- Data records:
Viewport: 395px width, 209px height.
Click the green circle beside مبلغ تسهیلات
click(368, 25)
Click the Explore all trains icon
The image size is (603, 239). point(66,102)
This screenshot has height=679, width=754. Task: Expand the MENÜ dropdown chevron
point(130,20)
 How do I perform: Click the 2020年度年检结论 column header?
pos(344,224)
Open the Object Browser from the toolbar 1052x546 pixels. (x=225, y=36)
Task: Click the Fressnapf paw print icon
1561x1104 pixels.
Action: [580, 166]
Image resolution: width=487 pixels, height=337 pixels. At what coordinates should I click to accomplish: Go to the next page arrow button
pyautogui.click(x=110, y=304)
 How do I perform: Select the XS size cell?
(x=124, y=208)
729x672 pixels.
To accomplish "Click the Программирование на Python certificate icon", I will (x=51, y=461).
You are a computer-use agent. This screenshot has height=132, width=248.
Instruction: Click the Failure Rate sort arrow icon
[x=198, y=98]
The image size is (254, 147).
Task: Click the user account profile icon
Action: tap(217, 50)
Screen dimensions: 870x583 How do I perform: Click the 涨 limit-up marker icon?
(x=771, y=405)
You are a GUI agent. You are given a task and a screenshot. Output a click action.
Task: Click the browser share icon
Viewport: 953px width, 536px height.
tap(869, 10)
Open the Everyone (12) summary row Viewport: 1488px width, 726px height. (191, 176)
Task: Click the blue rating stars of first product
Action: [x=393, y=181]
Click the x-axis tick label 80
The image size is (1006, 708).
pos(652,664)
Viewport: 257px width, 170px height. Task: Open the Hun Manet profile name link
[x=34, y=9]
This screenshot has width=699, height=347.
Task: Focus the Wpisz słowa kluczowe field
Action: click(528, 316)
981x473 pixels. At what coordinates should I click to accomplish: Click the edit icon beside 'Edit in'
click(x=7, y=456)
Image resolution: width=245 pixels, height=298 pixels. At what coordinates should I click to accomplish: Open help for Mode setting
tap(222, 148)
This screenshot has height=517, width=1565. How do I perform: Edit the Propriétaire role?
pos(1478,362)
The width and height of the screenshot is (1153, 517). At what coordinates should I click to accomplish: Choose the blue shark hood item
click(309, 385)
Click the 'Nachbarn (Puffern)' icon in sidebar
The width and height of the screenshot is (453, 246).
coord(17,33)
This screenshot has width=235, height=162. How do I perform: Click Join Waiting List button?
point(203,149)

- Problem:
The full set of entries must be restated exactly, with none omitted.

- Task solution:
Viewport: 395px width, 209px height.
Click the green circle beside مبلغ تسهیلات
click(368, 25)
Click the Explore all trains icon
The image size is (603, 239). point(66,102)
This screenshot has height=679, width=754. Task: Expand the MENÜ dropdown chevron
point(130,20)
 How do I perform: Click the 2020年度年检结论 column header?
pos(344,224)
Open the Object Browser from the toolbar 1052x546 pixels. (x=225, y=36)
Task: Click the Fressnapf paw print icon
1561x1104 pixels.
Action: [580, 166]
Image resolution: width=487 pixels, height=337 pixels. At what coordinates should I click to accomplish: Go to the next page arrow button
pyautogui.click(x=110, y=304)
 How do I perform: Select the XS size cell?
(x=124, y=208)
729x672 pixels.
To accomplish "Click the Программирование на Python certificate icon", I will (x=51, y=461).
You are a computer-use agent. This screenshot has height=132, width=248.
Instruction: Click the Failure Rate sort arrow icon
[x=198, y=98]
The image size is (254, 147).
Task: Click the user account profile icon
Action: tap(217, 50)
Screen dimensions: 870x583 How do I perform: Click the 涨 limit-up marker icon?
(x=771, y=405)
You are a GUI agent. You are given a task and a screenshot. Output a click action.
Task: Click the browser share icon
Viewport: 953px width, 536px height.
tap(869, 10)
Open the Everyone (12) summary row Viewport: 1488px width, 726px height. (191, 176)
Task: Click the blue rating stars of first product
Action: [x=393, y=181]
Click the x-axis tick label 80
The image size is (1006, 708).
pos(652,664)
Viewport: 257px width, 170px height. Task: Open the Hun Manet profile name link
[x=34, y=9]
This screenshot has width=699, height=347.
Task: Focus the Wpisz słowa kluczowe field
Action: click(528, 316)
981x473 pixels. At what coordinates should I click to accomplish: Click the edit icon beside 'Edit in'
click(x=7, y=456)
Image resolution: width=245 pixels, height=298 pixels. At what coordinates should I click to accomplish: Open help for Mode setting
tap(222, 148)
This screenshot has height=517, width=1565. How do I perform: Edit the Propriétaire role?
pos(1478,362)
The width and height of the screenshot is (1153, 517). At what coordinates should I click to accomplish: Choose the blue shark hood item
click(309, 385)
Click the 'Nachbarn (Puffern)' icon in sidebar
The width and height of the screenshot is (453, 246).
coord(17,33)
This screenshot has width=235, height=162. How do I perform: Click Join Waiting List button?
point(203,149)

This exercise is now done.